## PASSAGE
If you want your page to rank, you want to prevent pogo-sticking, you want to

 

increase your click-through rate, make sure the page looks good. Invest in the

 

design. Invest in the content. Invest time in the layout. Make sure that there’s

 

clear call to actions. Make sure that there’s clear goals on the actual page and you

 

will win because that’s the game.

Sam Roshan:

The way that you present the content on the page is going to have an impact of

 

how the user is going to digest that information. That is going to help to ensure

 

whether they’re going to stay on for longer or the information that is presented at

 

the top or above the fold, below the fold and how it’s presented is going to

 

impact the user and how they read the information. This is where you invest in

 

the design.

Voiceover:

Digital Cowboys episode seven. We discuss everything digital marketing and

 

growth hacking for small businesses, startups and entrepreneurs. If you want that

 

competitive edge, well then saddle up because Cameron Francis and Sam Roshan

 

are about to drop some value bombs.

## STORED ROWS
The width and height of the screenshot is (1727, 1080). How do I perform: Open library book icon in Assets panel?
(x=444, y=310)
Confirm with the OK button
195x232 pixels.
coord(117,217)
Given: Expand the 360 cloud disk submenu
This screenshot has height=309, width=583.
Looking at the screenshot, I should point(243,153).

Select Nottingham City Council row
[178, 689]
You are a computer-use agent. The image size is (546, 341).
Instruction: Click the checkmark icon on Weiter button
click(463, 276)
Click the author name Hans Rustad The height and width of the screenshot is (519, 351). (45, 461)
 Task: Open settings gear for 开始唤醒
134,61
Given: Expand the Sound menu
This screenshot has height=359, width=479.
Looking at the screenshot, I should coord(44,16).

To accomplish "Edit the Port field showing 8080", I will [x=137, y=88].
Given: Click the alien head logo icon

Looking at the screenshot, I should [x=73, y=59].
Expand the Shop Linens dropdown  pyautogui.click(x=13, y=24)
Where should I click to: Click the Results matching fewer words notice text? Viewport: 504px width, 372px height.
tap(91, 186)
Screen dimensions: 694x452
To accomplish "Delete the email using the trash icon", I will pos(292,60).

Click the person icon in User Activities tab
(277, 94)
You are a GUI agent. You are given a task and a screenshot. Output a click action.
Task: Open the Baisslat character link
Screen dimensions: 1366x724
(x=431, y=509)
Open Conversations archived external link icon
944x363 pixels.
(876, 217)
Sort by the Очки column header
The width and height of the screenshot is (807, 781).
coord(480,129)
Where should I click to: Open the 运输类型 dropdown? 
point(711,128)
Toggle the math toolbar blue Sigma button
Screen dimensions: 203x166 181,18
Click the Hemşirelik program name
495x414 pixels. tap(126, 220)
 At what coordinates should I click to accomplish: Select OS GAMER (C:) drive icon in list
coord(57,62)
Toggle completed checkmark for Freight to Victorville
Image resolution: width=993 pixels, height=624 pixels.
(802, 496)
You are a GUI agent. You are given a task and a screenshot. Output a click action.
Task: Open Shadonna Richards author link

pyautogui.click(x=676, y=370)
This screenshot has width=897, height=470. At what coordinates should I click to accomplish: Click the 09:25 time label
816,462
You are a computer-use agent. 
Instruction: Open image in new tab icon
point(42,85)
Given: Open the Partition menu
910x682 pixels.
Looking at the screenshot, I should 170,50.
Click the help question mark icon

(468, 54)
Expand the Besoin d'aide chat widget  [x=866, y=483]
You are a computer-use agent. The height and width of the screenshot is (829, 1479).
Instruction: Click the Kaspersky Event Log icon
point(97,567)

## REQUIRED TASKS
1 > Transcribe the section of the podcast transcript that opens with the words containing "the top or above" and closes with "the design.".
2 > Write the next part of the podcast transcript on digital marketing, picking up after its final sentence.

## IN RESPONSE
1 >
the top or above the fold, below the fold and how it’s presented is going to

 

impact the user and how they read the information. This is where you invest in

 

the design.

2 >
Cameron Francis:

Hey, everybody. This is Cameron Francis.

Sam Roshan:

You’re with Sam Roshan.

Cameron Francis:

This is the Digital Cowboys. How you doing, Sam?

Sam Roshan:

Very good. Very good.

Cameron Francis:

Drinking your tea I see.

Sam Roshan:

I’m loving it, this little cute cup that you gave me for our housewarming.

Cameron Francis:

You’re welcome.

Sam Roshan:

Thank you for that.

Cameron Francis:

You cleaned up from us? You cleaned up from …

Sam Roshan:

I didn’t see you all day today.

Cameron Francis:

Yeah. I was just at a client making that money doing the grind. It was really good.

 

What about yourself?

Sam Roshan:

The old hustle. I was doing the same thing. Outside, but not hustling or making

 

money.

Cameron Francis:

Did you win today?

Sam Roshan:

I did.

Cameron Francis:

Very good. What do you want to talk about?

Sam Roshan:

I thought it would be really for us to talk about on-page strategy.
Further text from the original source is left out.